### WRITTEN PROBLEM:
Carry on the excerpt about money's influence on politics, picking up right after its final sentence.

### EXCERPT:
○ ○ ○ ○
Reminder: “Yes, We’re Corrupt”: A List of Politicians Admitting That Money Controls Politics

*Vote for Bernie Sanders in the primary and end the true cause of gridlock in DC.
This is a fight that will take years but is doable and a worthy fight for all Americans.
When you are the recipient of said monies you are NOT best placed to fight back against
them. We are governed by a TWO PARTY system, and neutralizing everyone is essential
not only our own. Hillary Clinton's connections are a solid reason to vote for Sanders in
the primaries, she is not best placed for this most important fight..a fight for our democracy
..the Sanders campaign is not about "free stuff".


From 2015:

One of the most embarrassing aspects of U.S. politics is politicians who deny that money has any impact on what they do. For instance, Tom Corbett, Pennsylvania’s notoriously fracking-friendly former governor, got $1.7 million from oil and gas companies but assured voters that “The contributions don’t affect my decisions.” If you’re trying to get people to vote for you, you can’t tell them that what they want doesn’t matter.

This pose is also popular with a certain prominent breed of pundits, who love to tell us “Don’t Follow the Money” (New York Times columnist David Brooks), or “Money does not buy elections” (Freakonomics co-author Stephen Dubner on public radio’s Marketplace), or “Money won’t buy you votes” (Yale Law School professor Peter H. Schuck in the Los Angeles Times).

Meanwhile, 85 percent of Americans say we need to either “completely rebuild” or make “fundamental changes” to the campaign finance system. Just 13 percent think “only minor changes are necessary,” less than the 18 percent of Americans who believe they’ve been in the presence of a ghost.
○ ○ ○ ○
### DATA LINES:
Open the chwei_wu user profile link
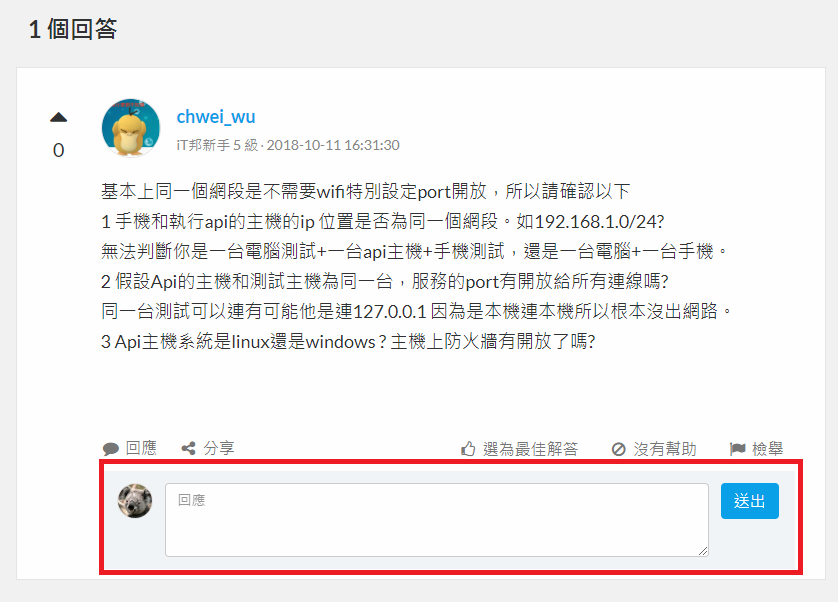838x602 pixels. pyautogui.click(x=216, y=117)
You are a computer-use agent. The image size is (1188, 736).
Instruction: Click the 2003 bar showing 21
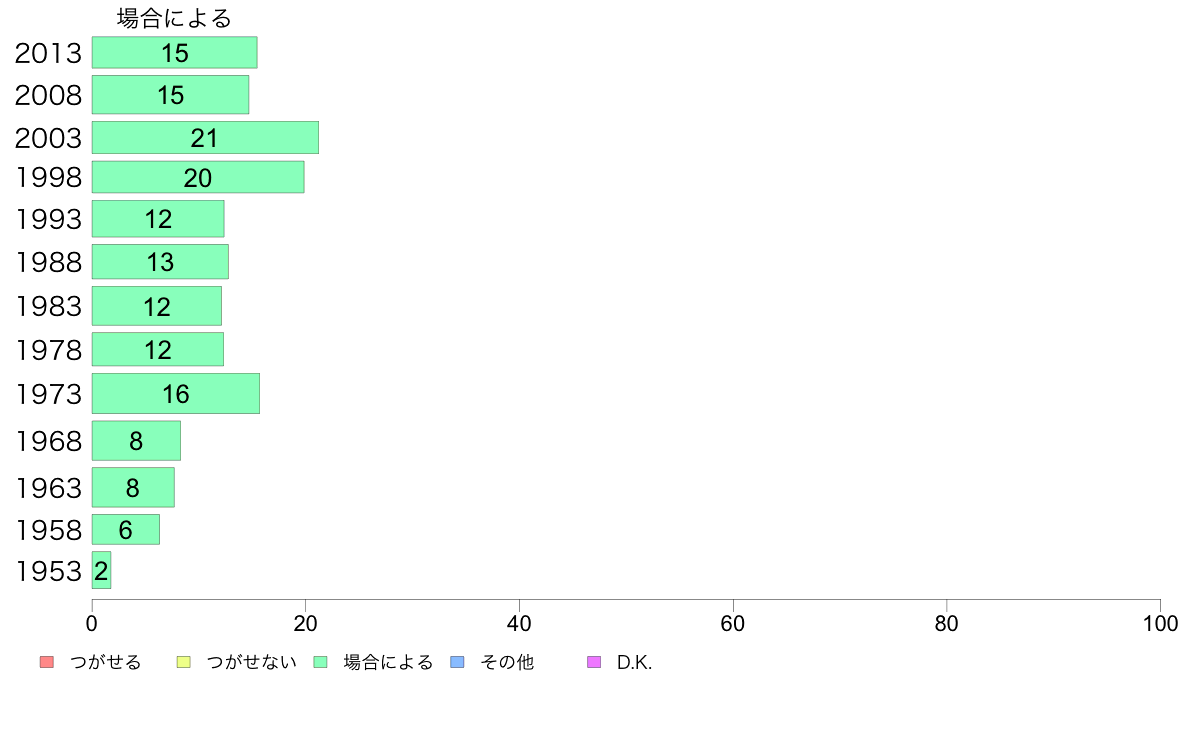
○ ○ ○ ○
### RIGHT ANSWER:
So we’ve decided that it would be useful to collect examples of actual politicians acknowledging the glaringly obvious reality. Here’s a start; I’m sure there must be many others, so if you have suggestions, please leave them in the comments or email me. I’d also love to speak directly to current or former politicians who have an opinion about it.

• “I gave to many people, before this, before two months ago, I was a businessman. I give to everybody. When they call, I give. And do you know what? When I need something from them two years later, three years later, I call them, they are there for me. And that’s a broken system.” — Donald Trump in 2015.

• “This is what’s wrong. [Donald Trump] buys and sells politicians of all stripes … he’s used to buying politicians.” — Sen. Rand Paul, R-Ky., in 2015.

“Now [the United States is] just an oligarchy, with unlimited political bribery being the essence of getting the nominations for president or to elect the president. And the same thing applies to governors and U.S. senators and congressmembers. … So now we’ve just seen a complete subversion of our political system as a payoff to major contributors …” — Jimmy Carter, former president, in 2015. (Thanks to Sam Sacks.)

• “The millionaire class and the billionaire class increasingly own the political process, and they own the politicians that go to them for money. … we are moving very, very quickly from a democratic society, one person, one vote, to an oligarchic form of society, where billionaires would be determining who the elected officials of this country are.” — Sen. Bernie Sanders, I-Vt., in 2015. (Thanks to Robert Wilson in comments below.) Sanders has also said many similar things, such as “I think many people have the mistaken impression that Congress regulates Wall Street. … The real truth is that Wall Street regulates the Congress.” (Thanks to ND, via email.)

• “You have to go where the money is. Now where the money is, there’s almost always implicitly some string attached. … It’s awful hard to take a whole lot of money from a group you know has a particular position then you conclude they’re wrong [and] vote no.” — Vice President Joe Biden in 2015.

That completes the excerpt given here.